Closed patrickmetz closed 1 year ago
maybe related to #14514?
Ok, meanwhile I managed to get at least version 1.11.3 running on M1 Mac, which also does not have the mentioned issues, by fixing homebrew's failing install of PPSSPP.
Seems homebrew broke because I upgraded to Monterey, so I had to enter xcode-select --install
to upgrade my dev tools and brew remove ppsspp
to remove rests of older installs, and then brew install ppsspp
, which then worked.
(Source: https://github.com/Homebrew/discussions/discussions/673#discussioncomment-329689)
Finally I manually started /opt/homebrew/Cellar/ppsspp/1.11.3_1/PPSSPPSDL.app
. And pinned the running app to the dock, for quick access, via right clicking on its dock icon.
So I'm currently enjoying the game by means of an "unofficial" homebrew build.
This could simply be broken Vertex Cache which I guess affects OGL on 1.12.3. You can try artifacts on the bottom of this: https://github.com/hrydgard/ppsspp/actions/runs/1462943557 which is latest and includes macOS build. Or simply disable vertex cache.
@LunaMoo thanks for trying to help.
I tried 1.12.3 with and without vertex cache on Vulkan and OpenGL
And I tried the artifact 1.12.3-232-gb6e7fe1aa only with vertex cache enabled, because the option cannot be disabled there, also on both Vulkan and OpenGL.
The result for both of these mentioned versions is, that characters and vehicles are still invisible, except for tiny time spans.
If you can compile, it'd be very interesting if you could try a few more builds. See here: https://github.com/hrydgard/ppsspp/wiki/How-to-bisect-to-find-what-broke-a-game
This does seem similar to #14514, but that happens in v1.11.3. Both seem likely to be graphics driver bugs. If we can know what change introduced this issue, it might help lead to a fix for both.
I don't have the affected devices, but the more you can narrow the haystack down via bisecting, the better. There are about 1700 commits between v1.11.3 and v1.12.3, but with 4 tests you could narrow that down to 100 commits. With a total of 7-8 tests you could narrow it down to 10 or less. That would probably point to where the problem is coming from.
-[Unknown]
Confirmed, and it's not working on any version I'm able to build on M1. Very weird!
If you could post a framedump where it's definitely happening, I'd like to check what's rendering differently for the objects that aren't visible. Since I won't reproduce the problem (don't have M1), a screenshot showing that same framedump (just load it as if it were a game) would be necessary.
The simpler the scene, the better.
It seems like there must be something unique about those objects.
Software renderer ought to be able to validate that it's not CPU related at all. I assume things will show fine there, if slow.
-[Unknown]
Need to fix our framedumping to handle GTA's rather unique presentation method first, but will try to get around to it soon.

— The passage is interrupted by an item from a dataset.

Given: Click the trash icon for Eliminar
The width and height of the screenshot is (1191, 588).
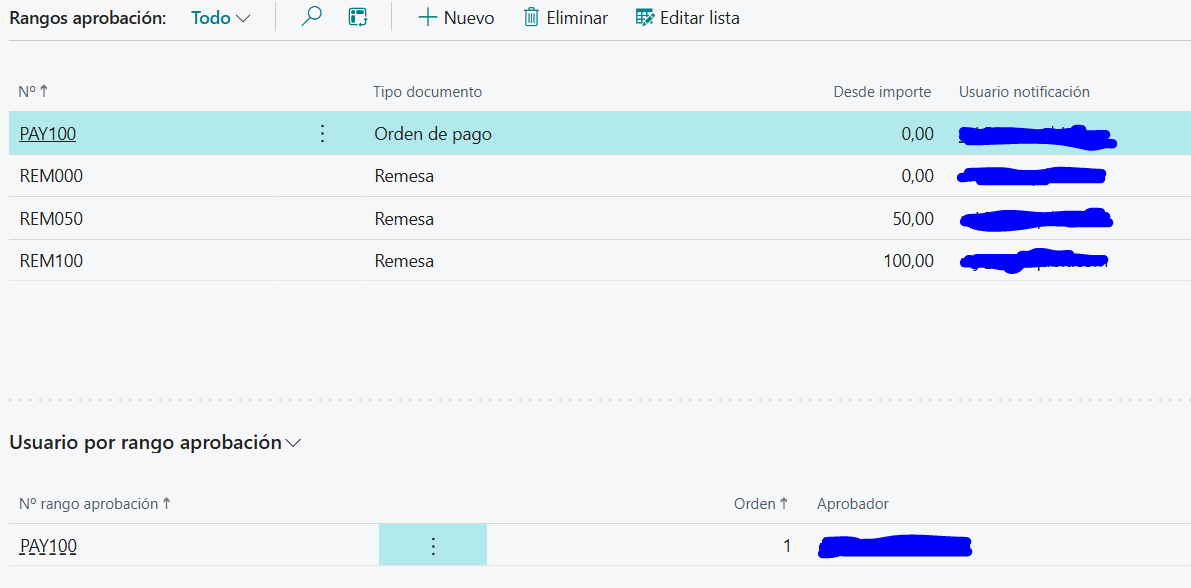Looking at the screenshot, I should (x=532, y=18).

I just took three framedumps of the bus arriving in the intro scene. On OpenGL, Vulkan and software-rendering. The Bus is invisible in all three of them.
EDIT: on PPSSPP 1.12.3, M1 Mac
This does happen with the software renderer, so whatever the issue, it goes deep...
I don't know if it can help but i have installed a older version on my iphone (1.9.3) and two of GTA games was fixed , no more invisible characters or graphical issues.
Yeah the problem seems to be unique to ARM builds of PPSSPP for Mac. Those older builds would have been x86-64 builds running under Rosetta, which for some reason is not affected. Thanks for reporting though!
I am also experiencing the invisible characters on Intel based Mac, on Big Sur 11.6.1. Tried 1.12.1-3. all does it.
Maybe a noob question, but how can I rollback to 1.10.3?
It should be possible to rollback using Xcode. As far as Brew, it seems like you're meant to clone an older version of the Brew repo (which I've done before but is annoying and slow.) You'd basically be trying to run an x86 build through Rosetta, which works.
Since updating the unit test and headless tests, can anyone with M1 try running them and report if any fail? That might give us a much more controlled example of failure that would be easier to fix.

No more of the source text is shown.